# B Upthrust in a liquid

1. Dec 29, 2016

I have a question about upthrust. I have studied that if an object is placed in a fluid and if the upthrust is not equal to the weight of the object even after the object is fully immersed in the fluid, it sinks. My question is that is it possible for an object immersed in water to keep sinking until it reaches a particular level or depth underwater i.e when upthrust equalizes the weight of the object.I think upthrust increases with depth so a point should come when the object should stop sinking. Can someone please help me out here.

2. Dec 29, 2016

### Orodruin

Staff Emeritus
Water is not very compressible and so the buoyant force on an object of fixed size does not change much with depth. On the contrary, if an object is more compressible than water - it will displace less water at larger pressures and the buoyant force will decrease with depth.

3. Dec 29, 2016

### A.T.

If the density of the fluid inreases with depth.

4. Dec 29, 2016

So what you are tryin to say is that upthrust doesn't change as the object sinks deeper. only an increase in density of the fluid as the object sinks can result in an increase in upthrust

5. Dec 29, 2016

### A.T.

Yes.

6. Dec 29, 2016

Thanks alot☺

7. Jan 1, 2017

### Baluncore

Upthrust = buoyancy. A submarine is more compressible than water. As hydrostatic pressure increases with depth the submarine reduces volume faster than does an equal mass of water. As a submarine goes deeper the buoyancy reduces and so it sinks faster. There is no stable depth, only the sea floor.
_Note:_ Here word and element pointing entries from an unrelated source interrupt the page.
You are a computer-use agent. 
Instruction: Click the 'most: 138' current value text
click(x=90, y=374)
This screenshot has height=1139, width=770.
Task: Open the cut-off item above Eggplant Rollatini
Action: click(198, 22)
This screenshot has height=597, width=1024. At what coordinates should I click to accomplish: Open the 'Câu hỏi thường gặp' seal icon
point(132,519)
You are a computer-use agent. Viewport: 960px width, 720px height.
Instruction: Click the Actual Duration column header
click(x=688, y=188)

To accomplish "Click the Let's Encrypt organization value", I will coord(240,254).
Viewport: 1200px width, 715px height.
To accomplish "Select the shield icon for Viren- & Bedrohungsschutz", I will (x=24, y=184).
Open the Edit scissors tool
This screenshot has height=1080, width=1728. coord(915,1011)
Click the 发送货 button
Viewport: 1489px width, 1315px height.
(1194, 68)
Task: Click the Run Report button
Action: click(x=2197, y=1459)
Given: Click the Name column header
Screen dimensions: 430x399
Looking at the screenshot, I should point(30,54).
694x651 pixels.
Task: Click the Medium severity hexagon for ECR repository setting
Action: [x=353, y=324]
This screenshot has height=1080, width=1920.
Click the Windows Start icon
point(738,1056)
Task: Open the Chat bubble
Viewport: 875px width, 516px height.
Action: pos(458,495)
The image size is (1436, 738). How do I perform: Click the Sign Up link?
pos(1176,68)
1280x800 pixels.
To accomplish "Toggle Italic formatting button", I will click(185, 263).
The density of water changes with temperature and salinity. If there is a stable layer of more dense water below, then a submarine can remain sitting at that particular depth without a need to continuously adjust bouyancy.

8. Jan 1, 2017

### Orodruin

Staff Emeritus
This is also true for a diver who is using to much weights. Buoyancy is usually controlled by letting air into and out of a vest you are wearing. If you wear the correct amount of weights, you should have neutral buoyancy with an empty vest and your lungs half full - letting you control you floatability with your breath. If you need to fill the vest to maintain neutral buoyancy the air in it will compress and expand as you go down/up - resulting in an unstable system that can be quite dangerous to the diver (ascending too fast is not healthy).

A diver with too little weight will always need to apply a swimming force to stay submerged.